Opiniotwórczy dziennik „Frankfurter Allgemeine Zeitung” krytycznie rozprawia się z rządem, zauważając, że „zamiast wykorzystywać wszystkie, nie tylko kopalne rezerwy”, głoszone jest teraz „jednostronnie” hasło coraz większego ograniczania zużycia energii. „Wzrost oszczędzania nigdy nie zaszkodzi, ale absurdem byłoby jednoczesne odłączanie źródeł, które pomagają zmniejszyć zużycie gazu. Czy już jest za późno?” – zastanawia się komentator. „Im bardziej opóźnia się decyzja, tym bardziej CDU/CSU wpadają w polityczny test w skrajnych warunkach. Bo ’wydłużone działanie‘, wyżymanie starych elementów paliwowych, przynosi coraz mniejsze skutki, podczas gdy nowe pręty paliwowe są coraz bardziej opłacalne. Partie antynuklearne, SPD i Zieloni, są najwyraźniej chętne do podbijania kosztów i wysiłków po to, by utrzymywać korzyści na niskim poziomie. Chętnie zarzucają to tym, którzy hamują transformację energetyczną”.

„Frankfurter Rundschau” komentuje: „Liderzy CDU/CSU Merz i Söder od tygodni prowadzą kampanię w sprawie wydłużenia okresu eksploatacji elektrowni jądrowych. Poprzez wizytę w bawarskiej elektrowni jądrowej Isar 2 chcieli to jeszcze podkreślić. Wynik ich wizji lokalnej: dalsza eksploatacja jest technicznie możliwa, odpowiedni personel jest na miejscu i nawet ‘zielony wyborca’ uznałby to za uzasadnione. Niestety, to nie takie proste. Wycofanie się z atomu zostało przeforsowane przez szefową unii chadeckiej, kanclerz Merkel, po Fukushimie w 2011 roku. Fizyczka uznała: potężna katastrofa, która zmiotłaby z powierzchni ziemi większą część Niemiec, jest możliwa nie tylko w Japonii, lecz także i tutaj. Wydłużenia tego niebezpieczeństwa o kolejnych kilka lat nie da się usprawiedliwić konieczną walką z gazową bronią Putina. Tymczasem ’wydłużone działanie‘ może być niezbędne do zapewnienia stabilności sieci energetycznej w zimie. W przeciwnym razie potrzebne byłoby pełne zaangażowanie dla stworzenia systemu opartego w 100 procentach na odnawialnych źródłach energii. Dla Merza i Södera byłoby to coś zupełnie nowego”.

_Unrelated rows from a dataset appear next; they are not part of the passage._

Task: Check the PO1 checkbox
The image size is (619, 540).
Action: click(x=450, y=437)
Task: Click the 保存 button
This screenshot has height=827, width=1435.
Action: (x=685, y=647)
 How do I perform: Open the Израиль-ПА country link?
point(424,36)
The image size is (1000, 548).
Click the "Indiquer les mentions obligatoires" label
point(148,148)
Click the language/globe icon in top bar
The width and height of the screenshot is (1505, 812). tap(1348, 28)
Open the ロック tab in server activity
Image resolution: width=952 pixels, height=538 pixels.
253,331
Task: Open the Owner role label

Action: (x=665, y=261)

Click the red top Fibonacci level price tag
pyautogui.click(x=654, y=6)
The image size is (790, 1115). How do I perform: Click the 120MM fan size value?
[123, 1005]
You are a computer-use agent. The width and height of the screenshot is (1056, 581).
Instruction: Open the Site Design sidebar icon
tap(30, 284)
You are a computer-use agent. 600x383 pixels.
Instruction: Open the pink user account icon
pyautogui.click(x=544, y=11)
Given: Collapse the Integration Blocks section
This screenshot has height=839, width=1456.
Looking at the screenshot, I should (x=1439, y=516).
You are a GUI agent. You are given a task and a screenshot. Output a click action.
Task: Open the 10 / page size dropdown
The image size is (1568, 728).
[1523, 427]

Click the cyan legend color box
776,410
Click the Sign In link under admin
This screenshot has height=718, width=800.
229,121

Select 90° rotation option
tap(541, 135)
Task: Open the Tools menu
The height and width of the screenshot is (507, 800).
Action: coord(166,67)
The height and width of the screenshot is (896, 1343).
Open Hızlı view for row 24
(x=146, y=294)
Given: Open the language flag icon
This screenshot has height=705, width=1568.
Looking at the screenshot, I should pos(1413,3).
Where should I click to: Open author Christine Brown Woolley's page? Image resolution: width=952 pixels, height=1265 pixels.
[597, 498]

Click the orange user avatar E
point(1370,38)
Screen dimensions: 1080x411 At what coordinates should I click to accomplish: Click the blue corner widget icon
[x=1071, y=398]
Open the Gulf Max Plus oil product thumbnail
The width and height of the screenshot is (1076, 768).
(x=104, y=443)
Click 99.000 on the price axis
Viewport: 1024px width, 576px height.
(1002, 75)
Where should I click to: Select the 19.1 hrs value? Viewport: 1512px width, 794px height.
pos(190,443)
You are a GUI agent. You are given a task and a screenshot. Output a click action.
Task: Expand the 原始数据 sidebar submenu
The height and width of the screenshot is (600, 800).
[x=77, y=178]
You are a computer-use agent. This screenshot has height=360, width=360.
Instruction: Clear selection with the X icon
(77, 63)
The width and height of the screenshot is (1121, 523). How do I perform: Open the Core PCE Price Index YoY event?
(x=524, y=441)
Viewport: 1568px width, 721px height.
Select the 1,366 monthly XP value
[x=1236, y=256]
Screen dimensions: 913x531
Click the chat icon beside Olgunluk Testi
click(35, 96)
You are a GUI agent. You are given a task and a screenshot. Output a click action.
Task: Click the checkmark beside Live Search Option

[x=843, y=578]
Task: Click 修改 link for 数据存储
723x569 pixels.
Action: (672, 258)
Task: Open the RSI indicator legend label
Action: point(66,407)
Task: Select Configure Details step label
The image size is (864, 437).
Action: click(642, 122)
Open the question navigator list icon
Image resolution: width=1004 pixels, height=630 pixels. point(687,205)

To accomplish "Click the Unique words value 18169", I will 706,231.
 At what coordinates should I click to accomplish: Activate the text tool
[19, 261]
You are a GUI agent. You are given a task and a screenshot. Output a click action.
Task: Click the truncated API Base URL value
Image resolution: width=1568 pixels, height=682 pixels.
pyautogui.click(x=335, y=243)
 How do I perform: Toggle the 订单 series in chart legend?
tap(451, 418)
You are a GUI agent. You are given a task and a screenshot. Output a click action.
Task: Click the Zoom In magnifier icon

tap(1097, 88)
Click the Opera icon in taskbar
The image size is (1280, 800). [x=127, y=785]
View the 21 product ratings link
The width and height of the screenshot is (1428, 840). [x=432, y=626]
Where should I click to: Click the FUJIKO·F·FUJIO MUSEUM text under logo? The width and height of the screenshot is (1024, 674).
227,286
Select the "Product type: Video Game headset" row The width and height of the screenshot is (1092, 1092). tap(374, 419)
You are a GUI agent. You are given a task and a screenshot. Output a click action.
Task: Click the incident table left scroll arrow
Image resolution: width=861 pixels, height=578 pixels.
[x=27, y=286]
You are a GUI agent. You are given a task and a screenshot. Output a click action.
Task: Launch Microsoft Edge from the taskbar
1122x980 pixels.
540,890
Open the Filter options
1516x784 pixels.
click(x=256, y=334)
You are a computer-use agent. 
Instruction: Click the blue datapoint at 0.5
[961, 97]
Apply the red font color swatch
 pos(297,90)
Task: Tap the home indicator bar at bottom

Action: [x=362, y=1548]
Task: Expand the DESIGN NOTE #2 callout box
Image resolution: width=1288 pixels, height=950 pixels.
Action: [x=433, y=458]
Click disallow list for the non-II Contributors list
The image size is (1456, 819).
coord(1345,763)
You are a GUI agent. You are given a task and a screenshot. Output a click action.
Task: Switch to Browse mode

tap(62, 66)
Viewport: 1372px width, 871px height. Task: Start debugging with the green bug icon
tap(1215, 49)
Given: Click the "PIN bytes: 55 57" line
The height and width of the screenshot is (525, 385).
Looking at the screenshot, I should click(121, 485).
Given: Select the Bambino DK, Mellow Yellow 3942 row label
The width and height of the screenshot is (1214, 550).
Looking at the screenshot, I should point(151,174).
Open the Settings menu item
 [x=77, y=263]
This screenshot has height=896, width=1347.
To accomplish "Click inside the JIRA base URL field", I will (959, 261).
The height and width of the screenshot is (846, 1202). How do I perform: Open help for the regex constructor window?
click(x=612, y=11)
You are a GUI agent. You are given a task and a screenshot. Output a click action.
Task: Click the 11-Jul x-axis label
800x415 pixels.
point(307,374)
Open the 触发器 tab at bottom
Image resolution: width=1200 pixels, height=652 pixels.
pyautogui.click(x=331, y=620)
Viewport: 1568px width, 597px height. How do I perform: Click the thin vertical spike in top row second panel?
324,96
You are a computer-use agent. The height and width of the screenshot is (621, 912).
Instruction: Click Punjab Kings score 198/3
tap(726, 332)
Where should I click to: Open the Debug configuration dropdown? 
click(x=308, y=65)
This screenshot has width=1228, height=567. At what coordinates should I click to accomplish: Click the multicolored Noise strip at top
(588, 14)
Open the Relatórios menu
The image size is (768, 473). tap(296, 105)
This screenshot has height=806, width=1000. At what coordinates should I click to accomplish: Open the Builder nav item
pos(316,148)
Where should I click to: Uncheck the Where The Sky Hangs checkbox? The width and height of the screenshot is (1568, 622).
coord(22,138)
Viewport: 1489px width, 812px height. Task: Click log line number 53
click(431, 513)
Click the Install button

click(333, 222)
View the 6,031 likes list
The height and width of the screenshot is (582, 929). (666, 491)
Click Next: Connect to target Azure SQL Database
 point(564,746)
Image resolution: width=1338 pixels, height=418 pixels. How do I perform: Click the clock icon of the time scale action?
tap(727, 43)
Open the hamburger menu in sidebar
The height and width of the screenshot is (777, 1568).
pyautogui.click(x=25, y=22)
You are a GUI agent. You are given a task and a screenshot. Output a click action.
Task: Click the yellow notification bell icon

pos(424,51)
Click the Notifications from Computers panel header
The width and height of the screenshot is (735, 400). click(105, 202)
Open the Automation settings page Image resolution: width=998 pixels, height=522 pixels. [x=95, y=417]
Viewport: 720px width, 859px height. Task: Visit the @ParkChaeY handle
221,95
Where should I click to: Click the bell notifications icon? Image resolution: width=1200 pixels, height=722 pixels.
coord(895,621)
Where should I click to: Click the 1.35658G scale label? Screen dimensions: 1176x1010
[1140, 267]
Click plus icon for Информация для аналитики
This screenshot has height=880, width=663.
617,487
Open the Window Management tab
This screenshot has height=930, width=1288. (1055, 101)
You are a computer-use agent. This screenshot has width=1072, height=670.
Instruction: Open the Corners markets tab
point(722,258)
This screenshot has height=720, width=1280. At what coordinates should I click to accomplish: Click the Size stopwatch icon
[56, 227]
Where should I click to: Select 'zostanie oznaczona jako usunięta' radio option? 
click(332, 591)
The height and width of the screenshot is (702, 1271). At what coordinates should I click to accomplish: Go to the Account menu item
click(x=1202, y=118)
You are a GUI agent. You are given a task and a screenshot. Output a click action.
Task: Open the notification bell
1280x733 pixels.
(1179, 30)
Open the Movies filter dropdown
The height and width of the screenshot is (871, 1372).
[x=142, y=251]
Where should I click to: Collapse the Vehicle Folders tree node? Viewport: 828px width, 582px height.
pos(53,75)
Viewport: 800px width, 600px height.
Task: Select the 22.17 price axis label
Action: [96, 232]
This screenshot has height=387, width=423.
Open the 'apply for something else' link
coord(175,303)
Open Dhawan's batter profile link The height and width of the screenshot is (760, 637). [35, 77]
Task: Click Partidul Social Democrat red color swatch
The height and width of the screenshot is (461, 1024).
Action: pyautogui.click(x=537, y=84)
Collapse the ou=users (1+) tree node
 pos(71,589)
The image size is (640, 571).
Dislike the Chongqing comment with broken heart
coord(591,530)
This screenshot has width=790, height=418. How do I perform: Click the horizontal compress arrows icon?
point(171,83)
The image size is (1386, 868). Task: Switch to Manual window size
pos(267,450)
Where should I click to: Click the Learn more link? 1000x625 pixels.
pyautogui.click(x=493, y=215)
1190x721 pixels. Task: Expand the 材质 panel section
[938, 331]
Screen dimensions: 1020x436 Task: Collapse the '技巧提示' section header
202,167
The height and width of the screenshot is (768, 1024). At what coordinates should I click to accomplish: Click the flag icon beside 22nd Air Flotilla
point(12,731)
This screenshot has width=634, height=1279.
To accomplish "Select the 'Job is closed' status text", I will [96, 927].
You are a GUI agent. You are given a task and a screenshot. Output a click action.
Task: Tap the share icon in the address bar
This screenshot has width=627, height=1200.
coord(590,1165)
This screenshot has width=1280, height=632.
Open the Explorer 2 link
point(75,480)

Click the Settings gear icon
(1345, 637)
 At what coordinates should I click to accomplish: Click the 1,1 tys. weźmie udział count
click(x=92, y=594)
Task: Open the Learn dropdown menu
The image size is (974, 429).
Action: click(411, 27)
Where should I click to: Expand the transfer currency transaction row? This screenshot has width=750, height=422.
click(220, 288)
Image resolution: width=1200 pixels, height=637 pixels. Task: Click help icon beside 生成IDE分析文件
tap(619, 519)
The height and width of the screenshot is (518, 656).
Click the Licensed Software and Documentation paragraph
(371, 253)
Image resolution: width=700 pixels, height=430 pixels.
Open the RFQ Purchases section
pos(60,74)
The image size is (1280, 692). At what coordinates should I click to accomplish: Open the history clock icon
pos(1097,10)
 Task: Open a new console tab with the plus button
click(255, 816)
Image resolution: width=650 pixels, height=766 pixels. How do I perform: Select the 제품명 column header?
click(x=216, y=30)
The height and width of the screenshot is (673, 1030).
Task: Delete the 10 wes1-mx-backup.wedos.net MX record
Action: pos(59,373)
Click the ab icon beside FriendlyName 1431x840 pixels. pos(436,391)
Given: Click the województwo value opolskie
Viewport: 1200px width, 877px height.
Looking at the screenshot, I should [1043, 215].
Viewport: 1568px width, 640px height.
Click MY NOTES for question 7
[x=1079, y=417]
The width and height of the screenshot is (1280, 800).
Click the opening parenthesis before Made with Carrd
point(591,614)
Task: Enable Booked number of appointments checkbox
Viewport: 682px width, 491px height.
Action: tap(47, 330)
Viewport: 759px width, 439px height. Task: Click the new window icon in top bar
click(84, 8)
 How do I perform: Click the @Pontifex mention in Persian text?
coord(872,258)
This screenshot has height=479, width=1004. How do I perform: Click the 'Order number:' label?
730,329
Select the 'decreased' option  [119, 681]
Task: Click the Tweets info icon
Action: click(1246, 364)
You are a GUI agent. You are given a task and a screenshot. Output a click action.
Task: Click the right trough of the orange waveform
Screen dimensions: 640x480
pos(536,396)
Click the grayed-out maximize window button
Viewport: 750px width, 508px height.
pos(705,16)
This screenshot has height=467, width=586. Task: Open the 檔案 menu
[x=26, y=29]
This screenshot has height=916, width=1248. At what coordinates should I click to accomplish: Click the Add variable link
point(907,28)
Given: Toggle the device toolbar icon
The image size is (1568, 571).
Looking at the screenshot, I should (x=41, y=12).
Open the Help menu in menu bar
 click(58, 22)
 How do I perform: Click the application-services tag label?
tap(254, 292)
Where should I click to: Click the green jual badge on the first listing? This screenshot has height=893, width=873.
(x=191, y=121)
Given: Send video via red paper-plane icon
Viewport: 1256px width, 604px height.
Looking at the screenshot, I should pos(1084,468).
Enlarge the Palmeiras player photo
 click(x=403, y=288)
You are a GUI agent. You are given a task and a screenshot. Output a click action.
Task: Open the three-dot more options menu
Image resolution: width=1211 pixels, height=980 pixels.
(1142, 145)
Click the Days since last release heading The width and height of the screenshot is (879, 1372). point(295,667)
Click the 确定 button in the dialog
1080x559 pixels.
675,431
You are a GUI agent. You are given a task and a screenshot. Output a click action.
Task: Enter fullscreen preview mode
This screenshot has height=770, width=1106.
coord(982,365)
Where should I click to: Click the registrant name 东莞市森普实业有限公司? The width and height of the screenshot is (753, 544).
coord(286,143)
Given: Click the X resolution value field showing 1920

W „Fuldaer Zeitung” czytamy: „Od miesięcy mówi się o wydłużeniu czasu pracy elektrowni jądrowych. I nawet wśród wyborców Zielonych teraz większość jest za utrzymaniem reaktorów w sieci ze względu na cenę i stabilność dostaw. Natomiast oficjalna polityka trzyma się brudnego węgla i sprawia, że ’wydłużone działanie‘ elektrowni jądrowych zależnych od ’testu warunków skrajnych', który nie uwzględnia takich scenariuszy jak zwiększenie ogrzewania za pomocą grzejników zasilanych energią elektryczną. Wyniki: w ciągu kilku tygodni. Przy tym nie mamy czasu do stracenia”. Gazeta przypomina słowa kanclerza Scholza: „Kto zamówi u mnie przywództwo, ten je otrzyma". I puentuje, że jako kanclerz jeszcze nie wcielił tych słów w życie.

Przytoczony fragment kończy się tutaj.